Ready for a Petti

October 12th, 2011

My guipure petticoat trim is complete! It measures just a bit longer than 150 inches — perfect to apply to one of my three breadth (of 45 inch muslin) petticoats.

Guipure Trimming

I know this one will have a sufficient hem (for a change). But the question is, how many tucks will it sport? What will be their pattern? No embroidery. At least that’s what I’m thinking right now…

Final Stretch

October 10th, 2011

Actually, I’m now even closer to finishing my latest petticoat edging than when I took this picture…thanks to an evening at home watching movies with my favorite fellow.

Guipure, final row

I’m working on the final row. It’s going fairly fast — I’m nearly halfway done after just a few hours of work. Good thing too, as I’m getting a little tired of crochet — at least this pattern. And my wrists ache, my fingers are stiff, and there is a nasty bruise on my right palm where the end of the hook rests. Genius is pain.

Next I’ll need a petticoat to sew this to. I think I have just enough muslin left. Tucks seem like the way to go again, since I still have yet to find any evidence of a mid-19th century petticoat sporting both crochet and embroidery.

It’s Getting to Be Guipure

September 25th, 2011

Guipure Trim

I got stranded somewhere this week for a few hours, and just happened to have my crochet bag with me. So I made better progress than expected on row 5. Now I’m on to row 6 — of 8 — and it’s really starting to look like a cohesive pattern. The last two rows are much less involved too, so it’s fair to say I am nearing the finish line on this latest edging. Of course that means I need to start thinking about the petticoat it will eventually adorn…

Row 5 Begun

September 21st, 2011

My latest petticoat trim continues to progress in an orderly fashion. This one isn’t nearly so quick to work up as the last, and by rights it should be taking even longer — I just realized that the pattern asks for size 16 thread, not size 10 like the first (crochet thread gets thinner as the numbers go higher).

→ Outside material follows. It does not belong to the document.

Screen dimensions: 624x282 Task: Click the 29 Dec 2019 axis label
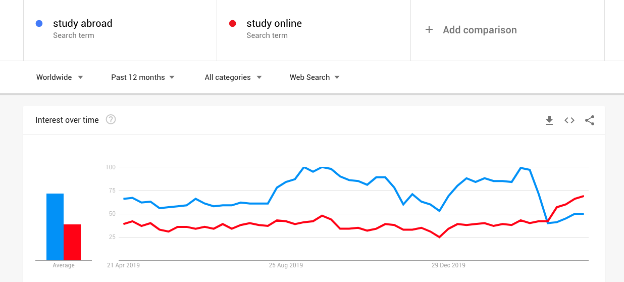click(x=448, y=265)
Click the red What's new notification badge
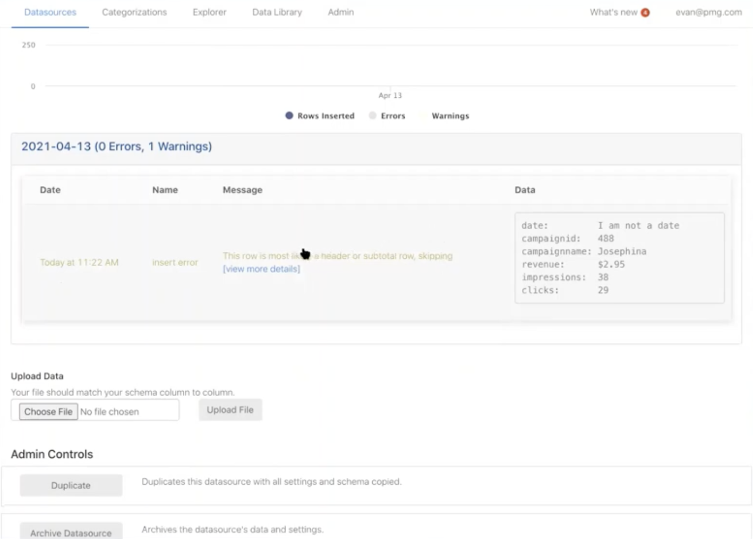The image size is (753, 539). tap(645, 13)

Tonight, while watching reruns of Bonanza on DVD  — come on, who doesn’t love Little Joe? — I finished the last four motifs and started on the first of three or four more rows that will join it all together.

Petticoat Trim

If you will recall, this is the pattern from Peterson’s, 1855, that’s meant to imitate guipure — a type of embroidered thread and cut fabric lace also popular at the time, and somewhat interchangeable with crochet. I’m not sure how I feel about it, after reading the following in Miss Lambert’s 1848 treatise, My Crochet Sampler:

“The following six collars, though simple and unpretending, are in better taste and style than most productions of a similar kind, in crochet: they show themselves to be what they really are — a clever and ingenious method of producing an elegant and useful article of dress, without attempting to imitate, (which indeed would be but waste of time), lace, guipure, or any other manufacture. This description of work, if well executed, may rest on its own merits.”

Of course I plan to make all of the “following six collars” in the very near future. Though I think I will need to order some finer cotton and dig out my REALLY tiny hooks (or tambours as they were properly called in English, before the french term crochet, meaning hook, took over in the 1840s — I’ve also seen them referred to as crochet needles). I’ve been doing a lot of reading about the development of crochet in the first half of the 19th century, including other works by needlework greats Miss Lambert, Cornelia Mee, and Eléonore Riego de la Branchardière, to name a few. I’ve also found at least four new petticoat trims in crochet from the 1840s and 50s, including one worked the short way!

For now, back to my faux guipure.

Crochet Edging

January 17th, 2011

Here’s another edging, recommended for petticoats, from Peterson’s, 1855.

Peterson's 1855 - Crochet edging for petticoats

The pattern was remarkably well written and easy to follow, especially with the clear and accurate illustration. I still haven’t figured out how to gauge sizes on 19th-century cotton, but I’ve found some patterns for very fine tatted lace that call for no. 20 or 30 boar’s-head cotton, and directions for a coverlet calling for no. 10. So I am going to presume that, like today, the higher size numbers indicate finer thread. This pattern bears that out as well, asking no. 10 for a petticoat trim, but 16 or 20 for a child’s drawers.

Crochet Edging

I used what I had on hand to make up a sample — modern no. 16 cotton and a 1.3 mm hook. I don’t think I’d want to trim a petticoat with anything thicker than a modern no. 16; this is a pretty edging, but a bit on the stiff side already. It does seem strong, which was a frequently stated prerequisite for any undergarment trimming (they boiled their laundry, then it was wrung out, and finally put it through a mangle).

Best of all, even though it is worked over the full required length for the first four rows, it does work up relatively quickly. I wouldn’t mind making 100 or so inches of this to trim a petticoat. Someday.